O Banco do Brasil iniciou, neste mês, o processo de renegociação de dívidas rurais, conforme os termos da Medida Provisória nº 1.376/2026. A medida visa ajudar produtores rurais impactados por condições climáticas adversas ou quedas nos preços de seus produtos. A MP foi publicada em 15 de julho e autoriza a criação de linhas especiais de crédito para liquidação ou amortização de dívidas rurais, conforme comunicado do Banco do Brasil.
Os produtores rurais em Minas Gerais, assim como em outras regiões, poderão se beneficiar dos novos limites e taxas de crédito. Os agricultores familiares têm à disposição até R$ 400 mil, enquanto os produtores do Pronamp podem acessar até R$ 2 milhões, e outros produtores até R$ 4 milhões. Em cenários de perdas severas, esses limites sobem para R$ 500 mil, R$ 2,5 milhões e R$ 8 milhões, respectivamente.
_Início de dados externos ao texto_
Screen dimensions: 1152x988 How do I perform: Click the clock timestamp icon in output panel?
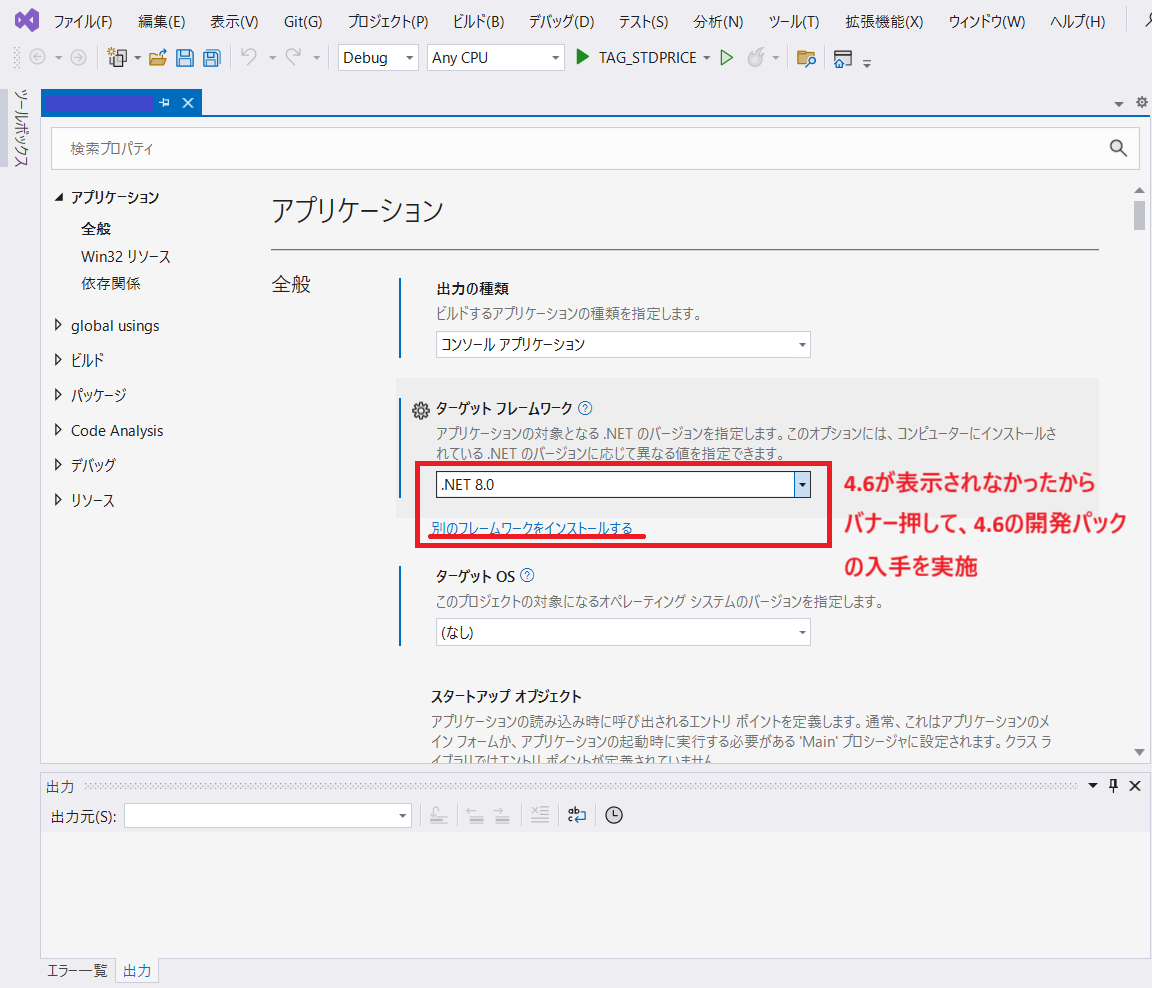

As taxas de juros para esses créditos variam de 6% a 12% ao ano, dependendo do tipo de produtor e da gravidade das perdas sofridas. Em situações excepcionais, as taxas serão reduzidas para 5% a 11% ao ano. O prazo para pagamento pode chegar a dez anos, com até dois anos de carência.
O papel do Conselho Monetário Nacional (CMN) e do Ministério da Fazenda é crucial, pois a operação das linhas de crédito depende da regulamentação complementar que esses órgãos devem emitir. Essa regulamentação definirá as condições de equalização dos encargos financeiros, essenciais para a efetivação dos novos contratos de crédito rural.
A expectativa do Banco do Brasil é que a medida possa reequilibrar o fluxo de caixa dos produtores, permitindo-lhes continuar suas atividades produtivas. O banco ainda não prevê o impacto financeiro da MP, pois este dependerá das condições definitivas e do volume de operações renegociadas. A instituição está ajustando seus sistemas internos para operar assim que as regulamentações forem publicadas, o que deve ocorrer em breve.